However, thanks primarily to television, the nature of our national sport is undeniably changing: the personal wealth of players is inflated almost monthly, while the notion of loyalty on either part already belongs to a bygone age. How long will it be before football in this country becomes, if not a matter of life and death, then a case of win or bust?
Last week Dion Dublin turned down a pounds 6.75m move to Blackburn Rovers, who made it clear that they would not meet his salary demands of a reported pounds 35,000 a week. At 29, Dublin, who is also attracting interest from Newcastle and Aston Villa, is neither young nor an established international. In the same week Chelsea's Brian Laudrup revealed that a reported pounds 50,000 a week is not enough to stop him becoming homesick. But all this was dwarfed by news from the other side of the Atlantic that Mike Piazza, the catcher for the New York Mets baseball team, had just signed a seven-year contract worth a total of pounds 56m.
As television companies, encouraged by their advertising managers, fight for the rights to cover everything from tiddlywinks to Grand Slam tennis tournaments, offering bigger and better deals to the clubs involved in team sports, the question now is who should be getting most of this money, the players or the owners?
American owners have long since rewarded players with astonishing salaries, arguing that the $34m (pounds 21m) paid by the Chicago Bulls basketball team to Michael Jordan this year, for example, is nothing compared with the revenue he generates. Although far from scientific, recent research by the American magazine Fortune demonstrated Jordan's overall worth to the national economy to be at least $10bn, so you can imagine the smile on the face of the Bulls' chief, Jerry Reinsdorf.
Where some American commentators believe clubs may have lost their way is in paying seven- figure salaries even to the journeymen who will neither win games nor put bums on seats, either in the stadium or in the living room.
At the moment the NBA season, like the baseball season three years ago, is on hold because basketball club owners and players are arguing over how the cake should be divided. It may be harsh to describe any England international footballer as a journeyman, but if those commentators are right then Dublin's wage demands should be ringing a few alarm bells over here.
While Dublin seems likely to get what he wants, the size of the American television market means the income of even football's genuine superstars such as Ronaldo and Alan Shearer will never match their counterparts in American football, basketball or baseball - but they have made considerable progress in the past two or three years.
If the figures bandied about by the tabloids are to be believed, Laudrup is quite possibly the highest-paid footballer on the planet. Ronaldo's salary of around pounds 2.2m a year at Internazionale is not far behind and the wages Alessandro Del Piero is currently demanding at Juventus would put him on a par with the Brazilian. Furthermore, the amount of money footballers can earn outside the game has been rising.

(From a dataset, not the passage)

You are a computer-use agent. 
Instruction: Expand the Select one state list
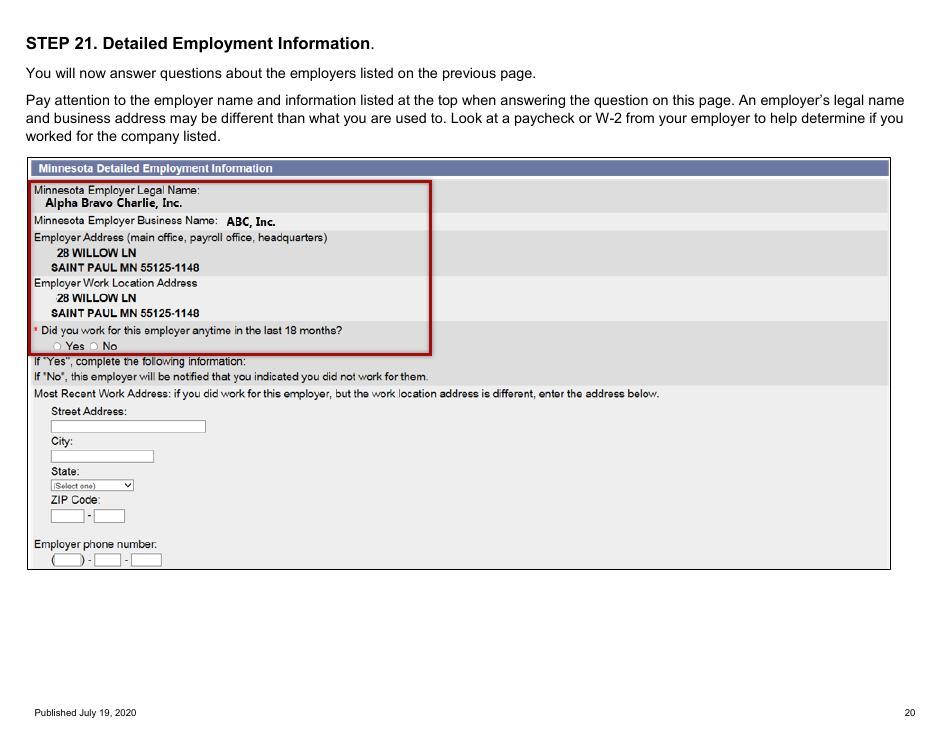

To English readers, footballers are usually conspicuous by their absence from the list of the world's highest-earning athletes, compiled each year by another American magazine, Forbes, and based on combined income from salary and endorsements. In fact, European sporstmen of any kind are hard to find. In last year's top 40 there were just three: Michael Schumacher, Naseem Hamed and Lennox Lewis, and the only footballer of recent times to make the list was Roberto Baggio, who crept in after the 1994 World Cup in the United States. However, in the list for 1998, to be published in March, Ronaldo is expected to be in the running and that, according to a spokesman for Forbes, is a sign of the times.
"There are two reasons why footballers might be starting to break through," Spiegel said. "The first is that the Bosman ruling has put into effect in Europe a lot of what has happened in the United States for about 20 years.
"Ronaldo's deal when he left Barcelona and joined Inter was the start of free agency having an effect in football, not just between countries but also within countries.
"Someone like Shearer had a big transfer fee, but he himself did not see that money and that is changing. Even a couple of years ago players were not earning the kind of money Ronaldo is earning now.
"The other reason is that Nike and the other shoe companies are making a big push for footballers on the endorsement front, while the reverse is happening in the States. It used to be that every single NBA player had a shoe deal, but I would say that by the time the new season finally starts half the players will not have shoe deals.
"The market there for athletic shoes has dried up and the companies are starting to cut costs. The top guys who can really move product, like Jordan, Andre Agassi and Tiger Woods, will still get the big deals but the overall income for guys lower down will not be 50-50 any more but more like 80-20 in favour of their salary."
As has happened in baseball, Spiegel believes transfer fees in football will soon be a thing of the past as player-power takes even greater control of the game's profits, but it is not just the players who are benefiting. There is good news in the pipeline for the long-suffering coaches, too. Two years ago Micky Arison, the billionaire owner of the Miami Heat basketball team, offered Pat Riley a 10-year, $30m (pounds 19m) deal and a 10 per cent stake in the team.
Other teams have since followed suit, and for those who are anxious about the ability of England's football coaches to motivate their millionaire players, the Philadelphia 76ers president, Pat Croce, seems to think he has found the answer:
"When they know their coach is making $5m a year," he says, "they know they'd better listen to him."